Different Ways of Looking at Sound

I’m in the middle of ripping my cassette collection to MP3, and using Audacity to clean up the recordings, split them into individual tracks, and so forth.

One thing I’ve learned is that displaying a track as “Spectrum” rather than the default “Waveform” can be very useful in figuring out where one track ends and the next one starts, especially when the first track fades out and the next one fades in.

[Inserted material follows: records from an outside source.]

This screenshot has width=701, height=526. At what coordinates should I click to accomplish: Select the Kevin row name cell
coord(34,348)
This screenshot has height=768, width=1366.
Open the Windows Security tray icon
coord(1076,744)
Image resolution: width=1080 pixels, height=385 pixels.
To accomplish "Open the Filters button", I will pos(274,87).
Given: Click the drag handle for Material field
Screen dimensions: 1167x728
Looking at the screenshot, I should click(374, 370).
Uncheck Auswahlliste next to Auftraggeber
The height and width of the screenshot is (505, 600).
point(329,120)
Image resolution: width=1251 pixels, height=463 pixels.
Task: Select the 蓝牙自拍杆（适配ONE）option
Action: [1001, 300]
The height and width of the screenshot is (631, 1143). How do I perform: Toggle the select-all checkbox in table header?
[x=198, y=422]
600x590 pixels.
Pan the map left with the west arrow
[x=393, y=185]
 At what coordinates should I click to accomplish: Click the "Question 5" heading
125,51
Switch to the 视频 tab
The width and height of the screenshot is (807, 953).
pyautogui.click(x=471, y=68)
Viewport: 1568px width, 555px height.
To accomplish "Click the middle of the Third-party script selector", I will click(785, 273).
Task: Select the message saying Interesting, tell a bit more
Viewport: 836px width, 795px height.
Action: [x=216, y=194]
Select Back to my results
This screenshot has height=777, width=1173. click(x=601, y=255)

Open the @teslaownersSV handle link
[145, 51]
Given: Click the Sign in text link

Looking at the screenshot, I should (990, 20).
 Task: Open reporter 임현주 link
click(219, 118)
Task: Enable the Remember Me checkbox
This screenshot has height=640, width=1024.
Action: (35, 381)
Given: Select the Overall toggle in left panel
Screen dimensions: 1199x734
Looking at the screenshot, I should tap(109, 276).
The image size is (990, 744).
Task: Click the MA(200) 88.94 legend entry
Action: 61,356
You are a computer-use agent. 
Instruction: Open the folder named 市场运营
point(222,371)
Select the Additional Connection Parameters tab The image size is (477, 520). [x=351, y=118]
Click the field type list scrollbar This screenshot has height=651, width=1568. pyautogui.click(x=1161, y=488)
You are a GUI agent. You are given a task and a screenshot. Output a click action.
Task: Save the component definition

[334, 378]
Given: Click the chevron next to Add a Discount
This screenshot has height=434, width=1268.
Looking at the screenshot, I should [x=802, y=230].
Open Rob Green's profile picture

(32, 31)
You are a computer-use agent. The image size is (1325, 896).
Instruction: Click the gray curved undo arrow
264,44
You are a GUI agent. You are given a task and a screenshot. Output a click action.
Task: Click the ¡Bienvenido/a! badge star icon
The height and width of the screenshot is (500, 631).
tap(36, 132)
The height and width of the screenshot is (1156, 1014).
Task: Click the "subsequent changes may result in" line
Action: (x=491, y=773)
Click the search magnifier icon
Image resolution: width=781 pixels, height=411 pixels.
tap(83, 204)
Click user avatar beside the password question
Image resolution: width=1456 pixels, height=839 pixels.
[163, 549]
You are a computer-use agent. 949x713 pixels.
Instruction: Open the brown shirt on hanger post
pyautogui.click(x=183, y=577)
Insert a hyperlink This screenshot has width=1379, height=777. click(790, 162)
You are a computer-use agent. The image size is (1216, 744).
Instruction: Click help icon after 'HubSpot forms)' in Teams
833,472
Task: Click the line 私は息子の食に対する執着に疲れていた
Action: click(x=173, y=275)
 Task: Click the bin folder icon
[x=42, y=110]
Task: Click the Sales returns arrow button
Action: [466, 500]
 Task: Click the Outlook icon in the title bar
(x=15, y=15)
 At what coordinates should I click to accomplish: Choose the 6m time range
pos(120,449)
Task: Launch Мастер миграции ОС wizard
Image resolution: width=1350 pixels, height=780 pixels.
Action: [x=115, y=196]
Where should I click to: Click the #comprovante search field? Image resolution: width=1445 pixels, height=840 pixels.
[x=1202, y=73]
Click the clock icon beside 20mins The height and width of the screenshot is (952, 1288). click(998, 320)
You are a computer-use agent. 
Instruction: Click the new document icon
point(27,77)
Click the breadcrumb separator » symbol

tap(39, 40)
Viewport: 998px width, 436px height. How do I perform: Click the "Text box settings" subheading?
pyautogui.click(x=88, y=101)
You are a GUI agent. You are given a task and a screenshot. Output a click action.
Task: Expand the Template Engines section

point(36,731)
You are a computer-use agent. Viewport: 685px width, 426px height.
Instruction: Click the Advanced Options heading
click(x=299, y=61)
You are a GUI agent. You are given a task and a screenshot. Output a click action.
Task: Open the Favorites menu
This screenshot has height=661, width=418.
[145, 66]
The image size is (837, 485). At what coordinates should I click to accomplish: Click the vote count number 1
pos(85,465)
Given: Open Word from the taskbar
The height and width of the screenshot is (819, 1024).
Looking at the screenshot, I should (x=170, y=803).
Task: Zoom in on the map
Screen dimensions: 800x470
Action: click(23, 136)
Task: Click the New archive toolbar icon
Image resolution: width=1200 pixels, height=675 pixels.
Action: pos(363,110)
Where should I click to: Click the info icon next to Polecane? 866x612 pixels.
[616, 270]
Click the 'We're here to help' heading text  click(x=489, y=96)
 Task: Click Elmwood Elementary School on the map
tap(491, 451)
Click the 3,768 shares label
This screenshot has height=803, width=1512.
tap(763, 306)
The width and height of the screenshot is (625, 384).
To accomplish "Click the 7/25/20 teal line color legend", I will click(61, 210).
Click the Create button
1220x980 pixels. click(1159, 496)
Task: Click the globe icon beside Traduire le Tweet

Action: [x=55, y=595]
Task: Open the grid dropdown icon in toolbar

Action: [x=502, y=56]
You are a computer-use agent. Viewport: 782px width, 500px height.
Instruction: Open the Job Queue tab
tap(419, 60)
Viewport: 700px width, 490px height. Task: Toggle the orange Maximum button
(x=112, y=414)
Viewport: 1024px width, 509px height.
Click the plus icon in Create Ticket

Here’s a perfect example I just ran across:

audacity-waveform.png

Here, the “S” label at the bottom was added by Audacity’s silence-finder tool, which I used as a first pass for detecting song breaks. At first, it looks fine: the song on the left fades out, and the “S” tag is 0.1 seconds before the drum beat that marks the beginning of the second song.

But when we look at this section as an FFT spectrum, here’s what it looks like:

audacity-spectrum.png

Here, it’s obvious that the silence-finder plugin missed the two quiet hi-hat notes that come just before the drum beat. On the waveform display, you can see the the hi-hat if you know it’s there, but it doesn’t really rise above the tape hiss enough to be noticeable, while on the spectrum display, it’s obvious.

Unfortunately, the spectrum display takes a while to update, but it’s oh-so-useful in closeups like this.